John Baldwin jhb at freebsd.org
Mon Jan 14 06:50:32 PST 2008


On Sunday 13 January 2008 11:01:27 am Ed Schouten wrote:
> Hello everyone,
> 
> I've got three small questions about some of the source code in the
> FreeBSD kernel, based on some of the source code and the manpages. I
> didn't send it to questions@, because of their technical nature.
> 
> >>> Question 1:
> 
> Sleepqueues and turnstiles are allocated on thread creation. Why can't
> they be allocated when needed?

Because malloc() uses locks (mutexes) and sleeping internally.  What
would happen if you blocked on a lock or condvar while trying to allocate
a sleepq or turnstile? :)  Hence, we allocate them in another thread's
context during thread creation.

> >>> Question 2:
> 
> The kernel has three mechanisms to wait for an asynchronous event,
> namely sema(9), condvar(9) and sleep(9). Strictly, there are only two
> interfaces, because sema(9) is implemented using mutex(9) and
> condvar(9). My question is: which interface is the preferred one when
> writing new code?

condvar(9) is my preference.  If you just need a sleep delay you can use
pause(9).

> >>> Question 3:
> 
> In the file tty_subr.c there is the following comment:
> 
> | /*
> |  * Allocate an initial base set of cblocks as a 'slush'.
> |  * We allocate non-slush cblocks with each initial tty_open() and
> |  * deallocate them with each tty_close().
> |  * We should adjust the slush allocation.  This can't be done in
> |  * the i/o routines because they are sometimes called from
> |  * interrupt handlers when it may be unsafe to call malloc().
> |  */
> 
> My question is whether the bottom three lines of the comment are still
> accurate.
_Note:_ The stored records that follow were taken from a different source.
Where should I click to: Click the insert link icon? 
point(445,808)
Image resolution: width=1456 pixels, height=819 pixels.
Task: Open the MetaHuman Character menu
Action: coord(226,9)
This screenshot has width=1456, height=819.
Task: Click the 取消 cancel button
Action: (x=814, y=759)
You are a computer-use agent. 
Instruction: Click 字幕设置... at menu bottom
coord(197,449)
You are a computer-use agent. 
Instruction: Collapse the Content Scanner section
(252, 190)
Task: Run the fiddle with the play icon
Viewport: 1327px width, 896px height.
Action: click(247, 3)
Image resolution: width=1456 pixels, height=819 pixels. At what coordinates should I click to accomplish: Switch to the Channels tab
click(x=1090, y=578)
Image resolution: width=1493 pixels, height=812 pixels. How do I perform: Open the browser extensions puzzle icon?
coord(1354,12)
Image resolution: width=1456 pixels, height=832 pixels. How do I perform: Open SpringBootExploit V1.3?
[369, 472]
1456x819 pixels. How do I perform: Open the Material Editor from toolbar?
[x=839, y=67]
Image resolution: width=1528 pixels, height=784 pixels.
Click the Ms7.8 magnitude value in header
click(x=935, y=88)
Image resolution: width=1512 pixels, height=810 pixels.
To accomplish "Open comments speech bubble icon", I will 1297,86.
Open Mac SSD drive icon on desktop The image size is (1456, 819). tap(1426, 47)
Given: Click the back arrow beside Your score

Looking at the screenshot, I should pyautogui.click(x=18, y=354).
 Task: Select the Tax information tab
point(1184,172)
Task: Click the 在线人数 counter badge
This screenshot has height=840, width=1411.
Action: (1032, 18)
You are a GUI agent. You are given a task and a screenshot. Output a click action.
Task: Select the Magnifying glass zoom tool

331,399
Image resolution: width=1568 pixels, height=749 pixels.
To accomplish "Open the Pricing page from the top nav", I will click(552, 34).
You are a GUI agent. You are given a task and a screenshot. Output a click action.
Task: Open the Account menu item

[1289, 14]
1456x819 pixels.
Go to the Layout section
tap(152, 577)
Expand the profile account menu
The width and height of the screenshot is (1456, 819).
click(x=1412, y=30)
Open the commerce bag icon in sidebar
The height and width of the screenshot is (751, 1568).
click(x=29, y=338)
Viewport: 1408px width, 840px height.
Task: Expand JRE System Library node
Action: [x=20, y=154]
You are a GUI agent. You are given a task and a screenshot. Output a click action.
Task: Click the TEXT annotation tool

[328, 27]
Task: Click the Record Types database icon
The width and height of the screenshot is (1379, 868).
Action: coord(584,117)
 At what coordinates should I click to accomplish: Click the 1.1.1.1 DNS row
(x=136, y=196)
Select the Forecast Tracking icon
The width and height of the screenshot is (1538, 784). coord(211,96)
If I believe the manpage, it's safe to call malloc() in
> interrupt handlers, if you use M_NOWAIT. I'm not really familiar with
> older xBSD implementations, but is it true that the kernel couldn't
> allocate memory in interrupt handlers back then?

M_NOWAIT is ok in normal interrupt handlers, it is not valid in INTR_FAST/
filter interrupt handlers used by some tty drivers (e.g. sio(4)).